L’être numé­ri­sé que nous sommes deve­nus est celui de l’ère de la mon­dia­li­sa­tion. Nous voi­ci au temps de la révo­lu­tion numé­rique qui trans­forme les rap­ports sociaux, le rap­port au tra­vail et le rap­port à notre corps comme, en d’autres temps, la révo­lu­tion indus­trielle, en modi­fiant les modes de pro­duc­tion et de consom­ma­tion, a trans­for­mé les condi­tions de vie dans les pays déve­lop­pés.
Notre devoir de cli­ni­cien est de cher­cher à com­prendre ces muta­tions et leurs consé­quences, pour être en mesure d’opérer sur les symp­tômes qu’elles pro­duisent.
À par­tir des phé­no­mènes repé­rés dans la pra­tique, nous pou­vons déga­ger cinq trans­for­ma­tions essen­tielles qui méritent d’être inter­ro­gées par les pra­ti­ciens.
1. Le nar­cis­sisme de l’image de soi démul­ti­pliée sur les réseaux sociaux et ses effets sur la for­ma­tion de l’individu.
2. L’identification de masse — résul­tat de cette démul­ti­pli­ca­tion — qui rema­nie le pro­ces­sus d’identification et le lien à l’autre.
3. Les réper­cus­sions sur les iden­ti­tés sexuées, les rela­tions amou­reuses et la sexua­li­té.
4. La greffe à même le corps des appa­reils connec­tés qui pro­voque un nou­veau rap­port au corps et au monde.
5. Les satis­fac­tions immé­diates qui sup­pléent à la perte et au manque, avec leurs corol­laires : chute du désir, vide, ennui.

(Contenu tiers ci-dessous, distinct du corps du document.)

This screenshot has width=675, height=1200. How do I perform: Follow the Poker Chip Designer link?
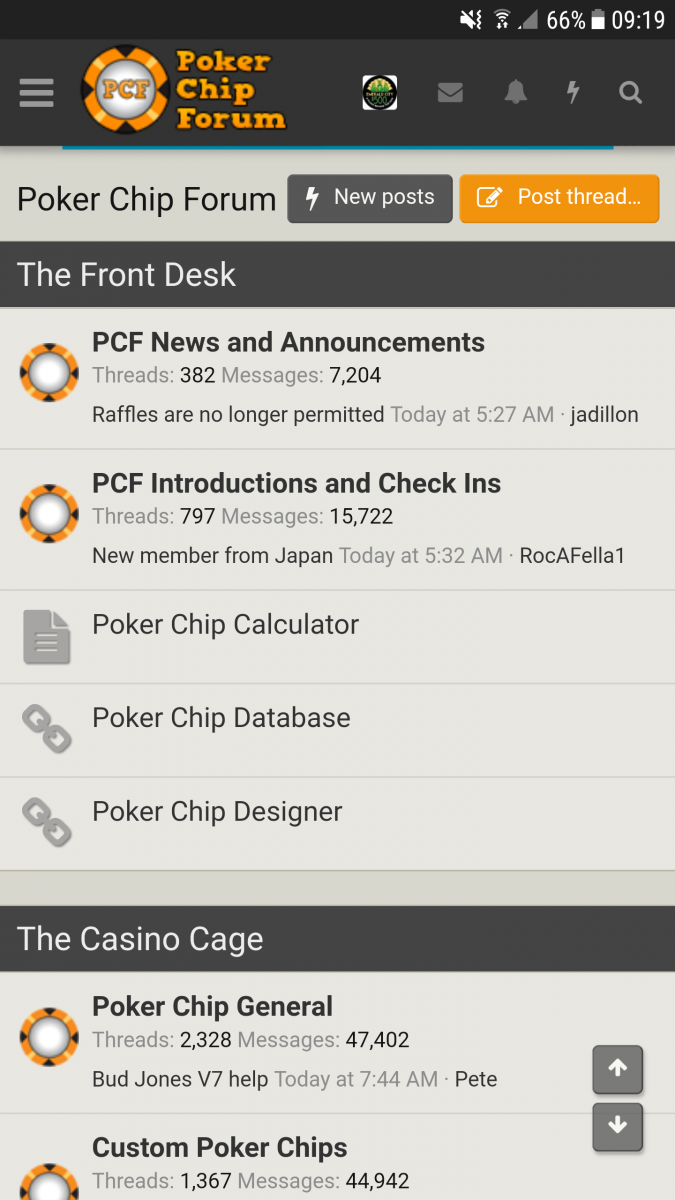tap(217, 812)
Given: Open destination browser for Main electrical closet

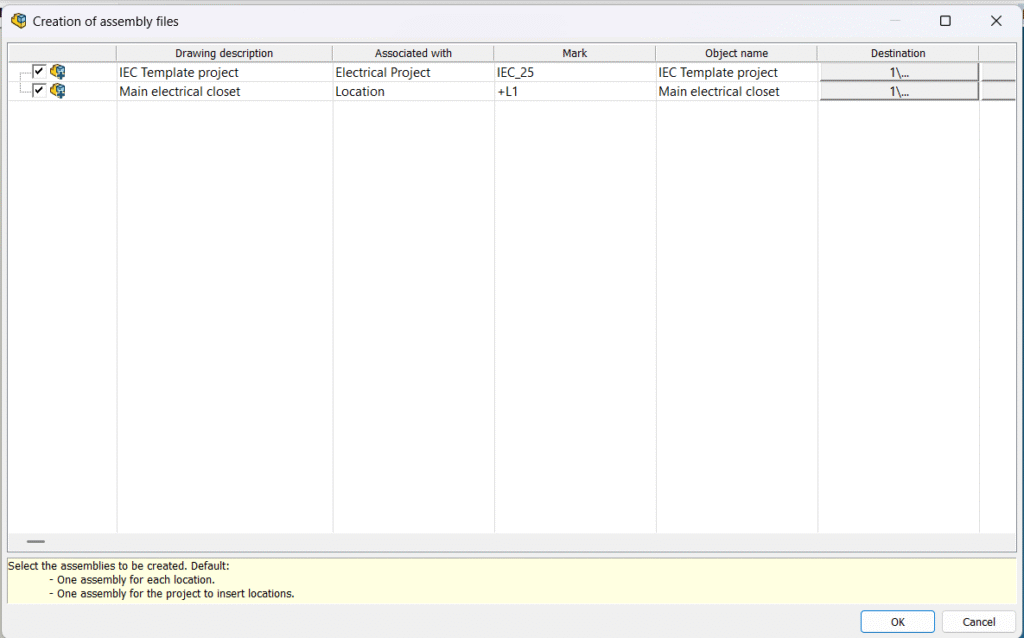Looking at the screenshot, I should tap(898, 91).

Nous sui­vrons un pro­gramme de six séances qui nous per­met­tra de cer­ner l’enjeu cli­nique lié à ces phé­no­mènes contem­po­rains en nous appuyant sur la pra­tique, sur nos lec­tures, et sur la psy­cha­na­lyse.
Nous serons ame­nés à révi­ser les notions d’imaginaire, de nar­cis­sisme et d’identification. Et à la lumière de ces nou­velles don­nées, nous recon­si­dé­re­rons la place du corps et de la sexua­li­té.
Nous exa­mi­ne­rons la place et l’apport d’une cli­nique orien­tée par la psy­cha­na­lyse pour répondre aux nou­veaux troubles sécré­tés par ces rema­nie­ments.
Face aux ques­tions d’identité, que posent ces nou­velles moda­li­tés du lien social rema­nié par le monde numé­rique, la réfé­rence au symp­tôme comme notre iden­ti­té la plus assurée1)Jacques-Alain Miller, « Le symp­tôme : savoir, sens et réel », in Le symptôme‐ char­la­tan, Champ freu­dien, Seuil, Paris, 1998, p. 55. sera notre bous­sole.

Alain Cochard
Nantes — sep­tembre 2018

Les soi­rées auront lieu à la Maison des Syndicats, 5 place de la Gare de l’État, 44000 Nantes

Lundi 15 octobre 2018
20h45 —  22h30
Salle E étage 2

Lundi 19 novembre 2018
20h45 — 22h30
Salle A étage 2

Puis les 14 jan­vier, 25 février, 25 mars et 6 mai 2019.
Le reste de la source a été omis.